Sur le plan esthétique, le contrat est bien évidemment rempli. Comment ne pas s’extasier devant ce masque yaka « kholuka » figurant une scène sexuelle plutôt flatteuse pour un jeune homme au membre démesuré ? Comment ne pas s’étonner face au visage grimaçant du masque pende « bwalabwala » qui, nez et bouche tordus, serait un mélange de deux masques différents : le tundu, bouffon grivois et moqueur, et le mbangu, « tête de Turc » victime de sorcellerie ? Comment ne pas tomber raide amoureux de ce masque tshokwe « pwo » s’inspirant – sans nul doute – des traits, de la coiffure et des scarifications d’une fort belle femme ? Enfin, comment ne pas être ensorcelé par cette chimère anthropo-zoomorphe yanzi utilisant les particularités d’une branche d’arbre pour donner naissance à un être étrange ? La liste pourrait être déroulée encore, tant l’exposition regorge de pièces superbes, rarement montrées, témoignant des talents variés des sculpteurs de la région à la fin du XIXet au début du XXsiècle.

Masque bwalabwala, réalisé par les Pende occidentaux, collecté avant 1932 par P. Hoet (missionnaire jésuite), inscrit en 1998 aux collections du Musée royal de l'Afrique centrale, Tervuren. © J.-M. Vandyck, MRAC Tervuren

Masque bwalabwala, réalisé par les Pende occidentaux, collecté avant 1932 par P. Hoet (missionnaire jésuite), inscrit en 1998 aux collections du Musée royal de l'Afrique centrale, Tervuren. © J.-M. Vandyck, MRAC Tervuren

Pour autant, le propos des deux musées et du commissaire d’exposition reste peu lisible pour le commun des mortels.
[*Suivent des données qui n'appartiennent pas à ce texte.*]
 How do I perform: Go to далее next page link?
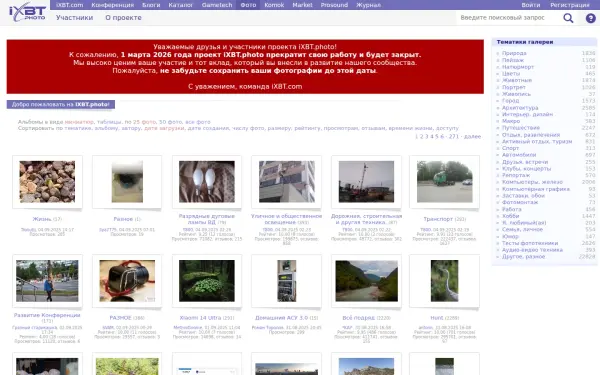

Le parcours de La part de l’ombre est fragmenté, sinueux, les explications, tantôt lacunaires tantôt précises, ne prennent guère en compte les méthodes de « collecte » employées par ceux qui rapportèrent ces chefs d’œuvres en Occident. L’approche esthétique, qui a présidé à la naissance du musée du quai Branly, serait-elle de retour en grâce ? Ce serait un moindre mal, tant l’on sent poindre dans cette exposition les relents d’une forme d’ethnographie de surplomb que l’on croyait depuis longtemps remisée.

Comme le dit un personnage de l’écrivain togolais Sami Tchak dans son nouveau livre, Le continent du tout et du presque rien, « Ethnologue, ah, oui ! L’ethnologie, une science ambiguë. Les ethnologues se mentent surtout à eux-mêmes à partir de leur prétention à aimer les peuples qu’ils étudient. En vérité, l’ethnologue va où la verticalité lui est garantie. Aujourd’hui, votre science est une discipline sans intérêt, mais elle avait constitué à une époque une éclaireuse sur les chemins de notre merveilleuse aventure coloniale. » Cruel, peut-être, mais le temps d’une nouvelle anthropologie est depuis longtemps venu.